Potencjału zawartego w tych opowieściach nie domyślał się z początku zapewne i sam autor. A jednak zaczęły one szybko żyć własnym życiem: ujawniać nowe sensy losu osobnego, indywidualnego, niepowtarzalnego i jednocześnie malować obraz losu zbiorowego, demonstrując w ten sposób, jak trafną i przejmującą są metaforą.
Opowieści Kantora zaczęły przekraczać swoje własne granice, także granice formalne, gatunkowe.
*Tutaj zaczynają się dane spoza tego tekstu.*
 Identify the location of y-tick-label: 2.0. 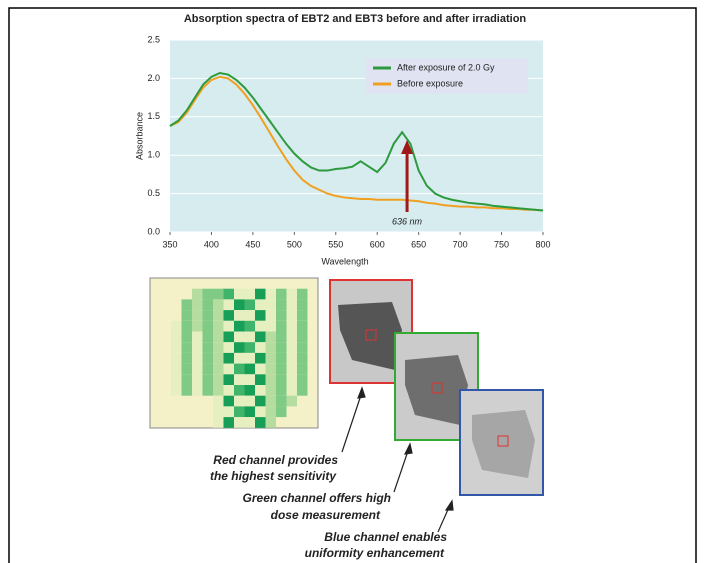
(154, 78).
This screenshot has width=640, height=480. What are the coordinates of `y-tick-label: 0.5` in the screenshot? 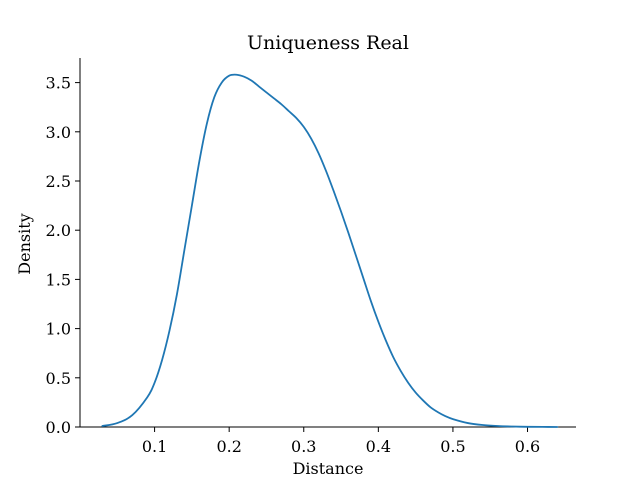 It's located at (58, 378).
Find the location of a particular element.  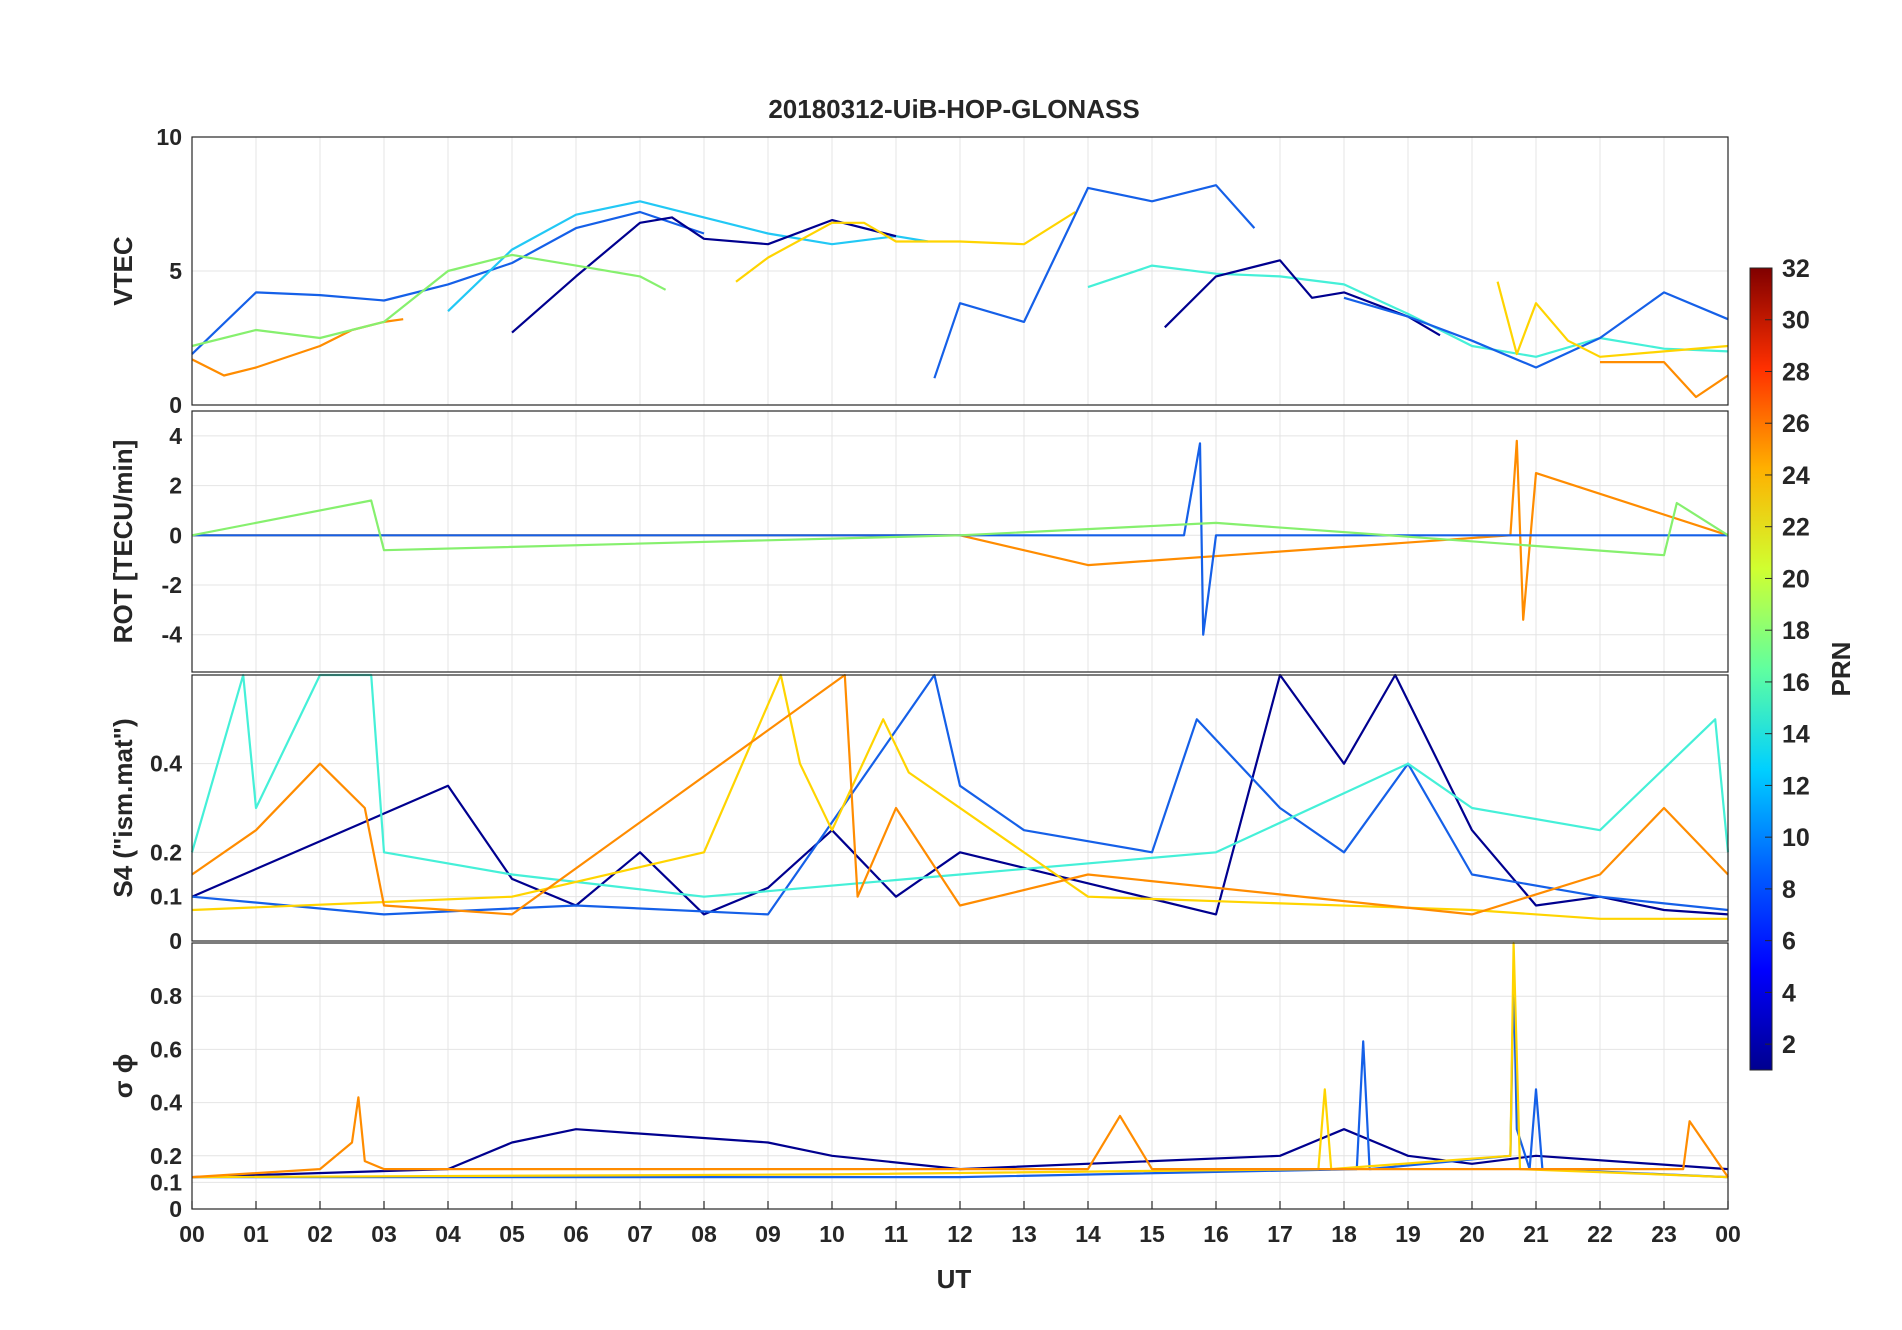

Zawarty w nich potencjał, elektryzujące napięcie domagały się nowego gatunku literackiego i stworzyły go – tak oto powstał Kantora teatr dokumentalny.
W zeszłym roku jesienią we Wrocławiu na 34. Międzynarodowym Festiwalu Jednego Aktora dokumentalny monodram Leo Kantora „Wyjechać ze skrzypcami” otrzymał nagrodę specjalną wojewody dolnośląskiego. Dla widzów, którzy przedstawienie widzieli już wcześniej, nagroda nie była zaskakująca. Nikt z widzów, który widzieli przedstawienie wcześniej, nie miał wątpliwości, że dzieło tak oryginalne, dojrzałe i pełne pasji nie może pozostać niedostrzeżone.
Właściwa premiera „Wyjechać ze skrzypcami” odbyła się w Kazimierzu Dolnym, latem ubiegłego roku, podczas festiwalu Dwa Brzegi. Na scenie stolik, na nim skrzypce i stary żydowski modlitewnik ojca Leo Grzegorza Kantora, podoficera Wojska Polskiego, wziętego do niewoli we wrześniu 1939 r. Z tyłu ekran, na którym widzimy zmieniające się niespiesznie fotografie. I Leo Kantor: narrator, aktor, komentator, opowiadacz, bohater ilustrowanej fotografiami historii snutej czasami w pierwszej osobie, a czasami, by odwrócić od siebie uwagę, chowający się za gramatyczną osobą trzecią. I muzyka, znakomite i znakomicie wykonane przez koreańskiego skrzypka Soojina Hana „Wariacje na temat własny” Henryka Wieniawskiego, kompozytora, który jest jednym z bohaterów spektaklu; muzyka oszczędnie dozowana w krótkich antraktach na złapanie oddechu. To właśnie oszczędność środków wyrazu tak pięknie wyróżnia ten spektakl. Brak w nim wszelkiego zadęcia, moralnego szantażu, histerii, nadmiernego dramatyzowania i epatowania poplątanym życiorysem. Ten umiar niezrównanie podkreśla dramatyzm i siłę narracji Kantora – splotu niepowtarzalnych historii, warkocza środkowoeuropejskiego losu.